======== Text excerpt
The Peninsula tiger snake has a blunt head distinct from a robust body. Averages 1.1 m in length. Roxby Island specimens are much smaller, averaging 0.86 m in length. Dorsally, generally jet black, sometimes with white or cream markings around the lips and chin. On Kangaroo Island, specimens are highly variable in colour, often exibiting banding and uniform brown colours. The ventral surface is dark grey to black, with some specimens on Kangaroo Island even possessing red bellies. The ventral surface becomes much lighter prior to shedding. Juveniles nearly always have banding. Mid-body scales are in 17, 18, 19 and rarely 21 rows, ventrals number 160 to 184, subcaudals 45 to 54 (single) and the anal scale is single.
The subspecies Notechis ater ater, found away from mainland Australia, is typically uniformly black.
As with most snakes, the colours vary widely between individuals and are an unreliable means of identifying subspecies. Accurate identification is best performed with a venom test kit or scale count.
Tiger snakes are found in coastal environments, wetlands, and creeks where they often form territories. Areas with an abundance of prey can support large populations. The species' distribution extends from the south of Western Australia through to South Australia, Tasmania, up through Victoria, and New South Wales. Its common habitat includes the coastal areas of Australia.
The genus Notechis is placed in the family of elapid snakes. There are two widely recognized species of this genus, Notechis scutatus (Peters, 1861) and 'Notechis ater (Krefft, 1866), which show further variety in their characteristics.Several authors have published revisions or described subspecies of these species.Others consider the names contained by this taxonomic arrangement to be unwarranted, and describe Notechis as a monotypic genus.Various authorities accept some or all the systematics previously applied, most agree that a revision of the genus is needed.Names for these subdivision include the Western types, appended to both species names as occidentalis (Glauert 1948) The island groups have also been described as subspecies: Chappell Island tiger snake as N. ater serventyi (Warrell, 1963), King Island and Tasmanian tiger snakes subspecies N. ater humphreysi, (Warrell, 1963) and the Peninsula tiger snake' N. ater niger( Kinghorn 1921).
================
======== Supplied material
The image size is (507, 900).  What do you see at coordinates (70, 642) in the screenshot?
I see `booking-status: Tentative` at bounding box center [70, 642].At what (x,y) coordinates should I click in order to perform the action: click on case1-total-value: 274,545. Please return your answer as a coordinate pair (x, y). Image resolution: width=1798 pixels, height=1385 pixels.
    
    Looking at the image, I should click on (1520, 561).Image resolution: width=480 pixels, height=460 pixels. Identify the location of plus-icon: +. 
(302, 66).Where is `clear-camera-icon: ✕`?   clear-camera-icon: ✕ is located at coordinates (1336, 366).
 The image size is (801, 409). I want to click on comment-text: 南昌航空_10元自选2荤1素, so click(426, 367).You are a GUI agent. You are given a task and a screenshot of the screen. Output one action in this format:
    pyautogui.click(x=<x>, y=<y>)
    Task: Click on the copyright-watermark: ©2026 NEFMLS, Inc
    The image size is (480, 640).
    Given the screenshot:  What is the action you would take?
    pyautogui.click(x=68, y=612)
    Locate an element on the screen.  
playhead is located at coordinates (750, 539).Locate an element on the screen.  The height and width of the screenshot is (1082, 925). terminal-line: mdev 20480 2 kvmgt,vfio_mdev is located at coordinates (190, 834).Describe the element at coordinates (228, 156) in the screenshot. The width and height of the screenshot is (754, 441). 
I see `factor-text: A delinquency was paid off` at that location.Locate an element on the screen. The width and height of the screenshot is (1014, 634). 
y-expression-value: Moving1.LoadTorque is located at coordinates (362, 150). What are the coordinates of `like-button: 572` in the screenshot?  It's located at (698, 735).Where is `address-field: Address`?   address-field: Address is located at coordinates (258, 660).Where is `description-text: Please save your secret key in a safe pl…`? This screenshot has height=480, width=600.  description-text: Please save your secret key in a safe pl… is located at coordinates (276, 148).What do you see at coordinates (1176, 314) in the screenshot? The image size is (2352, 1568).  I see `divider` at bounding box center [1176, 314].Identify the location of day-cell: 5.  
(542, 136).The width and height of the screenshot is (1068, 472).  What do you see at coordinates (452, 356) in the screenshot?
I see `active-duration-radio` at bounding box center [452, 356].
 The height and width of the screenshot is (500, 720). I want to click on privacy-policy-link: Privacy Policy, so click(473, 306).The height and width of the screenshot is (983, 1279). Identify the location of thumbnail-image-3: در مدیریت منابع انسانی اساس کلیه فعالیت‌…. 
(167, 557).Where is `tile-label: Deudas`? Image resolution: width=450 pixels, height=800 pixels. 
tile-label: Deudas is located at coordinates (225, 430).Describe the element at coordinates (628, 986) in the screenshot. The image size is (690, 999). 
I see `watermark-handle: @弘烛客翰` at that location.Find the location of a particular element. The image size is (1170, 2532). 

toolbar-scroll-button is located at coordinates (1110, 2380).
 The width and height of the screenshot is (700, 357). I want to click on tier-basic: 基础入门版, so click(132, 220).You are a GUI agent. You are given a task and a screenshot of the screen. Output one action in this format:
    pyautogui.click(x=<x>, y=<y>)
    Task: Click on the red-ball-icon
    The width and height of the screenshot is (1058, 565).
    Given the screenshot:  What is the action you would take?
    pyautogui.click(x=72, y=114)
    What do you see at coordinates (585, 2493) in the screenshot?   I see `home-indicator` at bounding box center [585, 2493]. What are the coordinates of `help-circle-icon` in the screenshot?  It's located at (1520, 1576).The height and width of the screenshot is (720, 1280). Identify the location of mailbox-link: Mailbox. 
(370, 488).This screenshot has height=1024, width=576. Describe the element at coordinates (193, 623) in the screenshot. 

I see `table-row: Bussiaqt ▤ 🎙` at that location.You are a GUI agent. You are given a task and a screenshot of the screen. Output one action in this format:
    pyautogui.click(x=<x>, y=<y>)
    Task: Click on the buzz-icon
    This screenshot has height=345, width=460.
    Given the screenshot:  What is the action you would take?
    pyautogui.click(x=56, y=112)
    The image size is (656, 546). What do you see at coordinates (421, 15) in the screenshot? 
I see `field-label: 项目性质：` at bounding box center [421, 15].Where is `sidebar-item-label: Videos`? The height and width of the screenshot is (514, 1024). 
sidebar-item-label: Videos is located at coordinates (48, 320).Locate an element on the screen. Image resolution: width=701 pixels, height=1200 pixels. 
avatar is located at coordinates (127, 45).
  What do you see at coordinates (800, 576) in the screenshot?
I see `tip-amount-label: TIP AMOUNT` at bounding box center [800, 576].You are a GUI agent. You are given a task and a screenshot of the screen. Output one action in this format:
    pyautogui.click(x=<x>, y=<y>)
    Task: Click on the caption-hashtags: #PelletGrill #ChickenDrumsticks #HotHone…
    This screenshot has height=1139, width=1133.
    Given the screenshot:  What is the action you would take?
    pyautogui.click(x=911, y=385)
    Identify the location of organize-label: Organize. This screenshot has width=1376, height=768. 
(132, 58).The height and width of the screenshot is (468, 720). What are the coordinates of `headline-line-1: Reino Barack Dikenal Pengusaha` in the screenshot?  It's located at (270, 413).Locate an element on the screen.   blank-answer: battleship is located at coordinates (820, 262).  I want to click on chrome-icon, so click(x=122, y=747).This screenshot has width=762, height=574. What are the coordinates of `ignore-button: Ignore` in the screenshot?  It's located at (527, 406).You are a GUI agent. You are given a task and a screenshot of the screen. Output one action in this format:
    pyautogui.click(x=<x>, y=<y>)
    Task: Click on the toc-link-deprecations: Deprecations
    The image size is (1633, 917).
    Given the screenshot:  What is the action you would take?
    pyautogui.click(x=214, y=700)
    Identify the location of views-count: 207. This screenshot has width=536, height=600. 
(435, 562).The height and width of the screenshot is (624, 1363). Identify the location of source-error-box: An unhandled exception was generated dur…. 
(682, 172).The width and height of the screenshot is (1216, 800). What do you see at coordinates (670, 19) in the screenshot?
================
_Activity list_.
a - According to the tiger snake text, what is the average length of Roxby Island specimens?
b - Continue the tiger snake text from its last sentence.
The records were drawn from a separate source.

_Your responses_.
a - Roxby Island specimens average 0.86 m in length.

b -
Tiger snakes possess a potent neurotoxin (notexin), coagulants, haemolysins and myotoxins, and rank amongst the deadliest snakes in the world. Symptoms of a bite include localized pain in the foot and neck region, tingling, numbness, and sweating, followed by a fairly rapid onset of breathing difficulties and paralysis. While antivenom is effective, mortality rates approach 45% if not treated.
Treatment is the same for all deadly Australian snakes. The Pressure Immobilization Method (PIM) is used to inhibit the flow of venom through the lymphatic system. Broad bandages are applied over the bite, then down and back along the limb to the armpit or groin. The affected limb is then immobilized with a splint. Identification of the venom is possible if traces are left near the wound. You do not need to identify the snake if bitten in Tasmania,however, as the same antivenom is used to treat all Tasmanian snake's bites. The availability of antivenom has greatly reduced the incidence of fatal tiger snake bites, the number of deaths is now exceeded by the Brown snake.
In most states they are protected species, and to kill or injure one incurs a fine of up to $7,500 as well as a jail sentence of 18 months in some states () . It is also illegal to export a native Australian snake.